=== Begin Enclosure ===
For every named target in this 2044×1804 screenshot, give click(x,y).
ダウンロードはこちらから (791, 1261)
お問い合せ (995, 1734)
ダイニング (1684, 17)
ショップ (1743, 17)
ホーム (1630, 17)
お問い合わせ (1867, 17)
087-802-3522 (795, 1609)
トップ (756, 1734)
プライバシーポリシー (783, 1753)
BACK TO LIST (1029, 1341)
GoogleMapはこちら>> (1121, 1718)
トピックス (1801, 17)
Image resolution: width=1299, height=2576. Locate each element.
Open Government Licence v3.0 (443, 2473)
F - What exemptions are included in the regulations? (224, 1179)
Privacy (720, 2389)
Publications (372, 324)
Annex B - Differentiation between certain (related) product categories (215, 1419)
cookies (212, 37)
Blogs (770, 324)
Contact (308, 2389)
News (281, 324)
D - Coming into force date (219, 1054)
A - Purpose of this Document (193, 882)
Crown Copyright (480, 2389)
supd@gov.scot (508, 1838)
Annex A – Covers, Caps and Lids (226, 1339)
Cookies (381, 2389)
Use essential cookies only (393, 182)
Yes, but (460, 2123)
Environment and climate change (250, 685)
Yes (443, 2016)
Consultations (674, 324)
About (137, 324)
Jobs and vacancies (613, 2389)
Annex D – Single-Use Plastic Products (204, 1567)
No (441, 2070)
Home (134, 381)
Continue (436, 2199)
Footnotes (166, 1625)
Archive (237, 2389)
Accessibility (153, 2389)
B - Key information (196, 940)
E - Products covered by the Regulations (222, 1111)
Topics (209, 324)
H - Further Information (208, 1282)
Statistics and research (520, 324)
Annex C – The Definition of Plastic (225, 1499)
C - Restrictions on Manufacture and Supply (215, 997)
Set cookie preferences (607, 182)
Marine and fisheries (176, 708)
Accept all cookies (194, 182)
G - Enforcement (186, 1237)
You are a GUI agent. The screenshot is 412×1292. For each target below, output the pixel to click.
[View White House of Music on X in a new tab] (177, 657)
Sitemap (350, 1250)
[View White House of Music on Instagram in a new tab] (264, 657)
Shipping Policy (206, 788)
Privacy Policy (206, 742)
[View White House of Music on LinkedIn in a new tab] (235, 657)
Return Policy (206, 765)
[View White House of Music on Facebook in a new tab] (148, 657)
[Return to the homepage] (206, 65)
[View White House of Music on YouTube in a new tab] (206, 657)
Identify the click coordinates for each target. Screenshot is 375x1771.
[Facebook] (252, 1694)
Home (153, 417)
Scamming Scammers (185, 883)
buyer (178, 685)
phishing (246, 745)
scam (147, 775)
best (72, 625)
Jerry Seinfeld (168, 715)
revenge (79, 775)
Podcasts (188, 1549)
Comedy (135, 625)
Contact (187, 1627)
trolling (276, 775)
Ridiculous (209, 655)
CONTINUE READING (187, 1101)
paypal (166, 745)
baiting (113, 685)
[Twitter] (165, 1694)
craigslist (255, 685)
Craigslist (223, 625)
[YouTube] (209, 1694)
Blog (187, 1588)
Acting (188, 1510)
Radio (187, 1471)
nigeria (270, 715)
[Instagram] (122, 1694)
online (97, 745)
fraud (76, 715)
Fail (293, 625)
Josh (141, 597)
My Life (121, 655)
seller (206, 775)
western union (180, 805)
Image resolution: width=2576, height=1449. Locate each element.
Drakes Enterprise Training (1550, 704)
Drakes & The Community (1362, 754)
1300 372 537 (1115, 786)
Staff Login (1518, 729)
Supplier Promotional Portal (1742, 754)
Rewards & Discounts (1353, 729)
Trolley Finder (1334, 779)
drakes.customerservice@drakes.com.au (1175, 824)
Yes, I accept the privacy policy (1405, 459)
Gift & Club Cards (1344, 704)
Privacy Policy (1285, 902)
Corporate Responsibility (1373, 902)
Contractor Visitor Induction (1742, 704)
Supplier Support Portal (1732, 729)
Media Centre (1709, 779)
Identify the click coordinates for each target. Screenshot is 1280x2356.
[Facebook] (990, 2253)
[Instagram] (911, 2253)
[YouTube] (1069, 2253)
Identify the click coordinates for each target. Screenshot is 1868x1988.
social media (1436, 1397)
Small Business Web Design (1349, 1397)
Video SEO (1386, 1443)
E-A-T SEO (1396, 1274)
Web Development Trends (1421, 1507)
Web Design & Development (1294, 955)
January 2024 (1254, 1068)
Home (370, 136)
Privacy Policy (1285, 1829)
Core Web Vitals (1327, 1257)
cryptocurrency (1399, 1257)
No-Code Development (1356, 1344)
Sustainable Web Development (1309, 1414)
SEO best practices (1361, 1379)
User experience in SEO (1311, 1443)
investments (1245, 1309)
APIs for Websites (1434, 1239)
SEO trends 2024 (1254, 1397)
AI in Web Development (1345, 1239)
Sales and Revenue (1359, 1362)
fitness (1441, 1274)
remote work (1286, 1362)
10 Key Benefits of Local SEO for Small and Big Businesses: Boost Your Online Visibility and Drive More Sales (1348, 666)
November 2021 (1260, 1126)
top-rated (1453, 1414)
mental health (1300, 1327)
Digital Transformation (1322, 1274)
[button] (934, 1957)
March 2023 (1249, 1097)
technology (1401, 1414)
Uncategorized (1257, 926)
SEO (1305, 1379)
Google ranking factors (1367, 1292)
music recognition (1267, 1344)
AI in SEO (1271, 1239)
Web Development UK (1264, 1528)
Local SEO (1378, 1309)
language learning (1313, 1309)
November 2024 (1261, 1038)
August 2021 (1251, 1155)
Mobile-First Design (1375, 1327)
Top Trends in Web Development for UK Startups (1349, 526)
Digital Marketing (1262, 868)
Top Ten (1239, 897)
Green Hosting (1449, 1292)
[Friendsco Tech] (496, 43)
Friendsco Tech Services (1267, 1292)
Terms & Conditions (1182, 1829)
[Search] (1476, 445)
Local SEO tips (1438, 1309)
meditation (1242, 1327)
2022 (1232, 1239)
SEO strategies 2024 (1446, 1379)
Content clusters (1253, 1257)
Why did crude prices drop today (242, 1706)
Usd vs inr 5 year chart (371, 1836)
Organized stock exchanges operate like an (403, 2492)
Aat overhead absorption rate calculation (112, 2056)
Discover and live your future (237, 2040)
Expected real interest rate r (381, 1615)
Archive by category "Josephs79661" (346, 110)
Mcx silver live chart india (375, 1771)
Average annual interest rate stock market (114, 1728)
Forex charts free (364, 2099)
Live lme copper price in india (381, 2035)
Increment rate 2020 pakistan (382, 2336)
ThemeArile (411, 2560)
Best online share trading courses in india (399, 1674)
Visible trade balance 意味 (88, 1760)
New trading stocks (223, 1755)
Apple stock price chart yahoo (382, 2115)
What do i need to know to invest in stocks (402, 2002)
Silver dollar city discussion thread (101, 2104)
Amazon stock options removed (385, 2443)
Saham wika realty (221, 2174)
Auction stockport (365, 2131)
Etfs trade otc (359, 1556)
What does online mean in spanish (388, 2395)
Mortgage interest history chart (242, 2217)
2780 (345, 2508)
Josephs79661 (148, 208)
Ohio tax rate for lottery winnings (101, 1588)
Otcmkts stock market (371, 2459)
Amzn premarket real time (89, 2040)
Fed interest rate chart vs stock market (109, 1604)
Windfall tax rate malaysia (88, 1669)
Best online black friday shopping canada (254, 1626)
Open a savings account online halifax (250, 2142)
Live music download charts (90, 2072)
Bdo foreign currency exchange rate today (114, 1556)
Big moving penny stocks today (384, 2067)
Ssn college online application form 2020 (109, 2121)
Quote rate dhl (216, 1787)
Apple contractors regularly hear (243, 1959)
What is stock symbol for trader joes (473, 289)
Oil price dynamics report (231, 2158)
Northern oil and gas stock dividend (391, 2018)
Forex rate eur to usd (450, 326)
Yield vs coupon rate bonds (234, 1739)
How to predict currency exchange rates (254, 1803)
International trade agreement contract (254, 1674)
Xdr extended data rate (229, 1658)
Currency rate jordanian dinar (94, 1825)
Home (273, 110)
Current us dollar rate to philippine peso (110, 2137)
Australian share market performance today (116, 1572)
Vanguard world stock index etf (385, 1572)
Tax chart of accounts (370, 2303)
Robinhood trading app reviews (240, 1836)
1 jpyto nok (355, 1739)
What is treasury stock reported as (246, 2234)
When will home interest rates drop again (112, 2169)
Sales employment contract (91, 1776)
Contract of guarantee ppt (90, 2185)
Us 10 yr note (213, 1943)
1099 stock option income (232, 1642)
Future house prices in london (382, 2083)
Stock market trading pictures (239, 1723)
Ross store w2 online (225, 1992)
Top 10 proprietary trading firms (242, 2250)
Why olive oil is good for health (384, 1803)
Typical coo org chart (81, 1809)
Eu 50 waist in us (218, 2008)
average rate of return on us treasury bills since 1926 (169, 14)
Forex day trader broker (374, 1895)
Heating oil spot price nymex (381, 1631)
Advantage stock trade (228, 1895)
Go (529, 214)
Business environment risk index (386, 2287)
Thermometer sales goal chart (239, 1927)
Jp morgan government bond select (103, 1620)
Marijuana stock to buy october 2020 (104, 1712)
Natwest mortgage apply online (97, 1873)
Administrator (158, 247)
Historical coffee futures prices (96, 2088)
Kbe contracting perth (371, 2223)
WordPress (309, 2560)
=== End Enclosure ===
The listing above holds a line with "Local SEO (1378, 1309)" and a line with "Forex charts free (364, 2099)". Print the stretch from the first through the second, exactly and alone.

Local SEO (1378, 1309)
language learning (1313, 1309)
November 2024 (1261, 1038)
August 2021 (1251, 1155)
Mobile-First Design (1375, 1327)
Top Trends in Web Development for UK Startups (1349, 526)
Digital Marketing (1262, 868)
Top Ten (1239, 897)
Green Hosting (1449, 1292)
[Friendsco Tech] (496, 43)
Friendsco Tech Services (1267, 1292)
Terms & Conditions (1182, 1829)
[Search] (1476, 445)
Local SEO tips (1438, 1309)
meditation (1242, 1327)
2022 (1232, 1239)
SEO strategies 2024 (1446, 1379)
Content clusters (1253, 1257)
Why did crude prices drop today (242, 1706)
Usd vs inr 5 year chart (371, 1836)
Organized stock exchanges operate like an (403, 2492)
Aat overhead absorption rate calculation (112, 2056)
Discover and live your future (237, 2040)
Expected real interest rate r (381, 1615)
Archive by category "Josephs79661" (346, 110)
Mcx silver live chart india (375, 1771)
Average annual interest rate stock market (114, 1728)
Forex charts free (364, 2099)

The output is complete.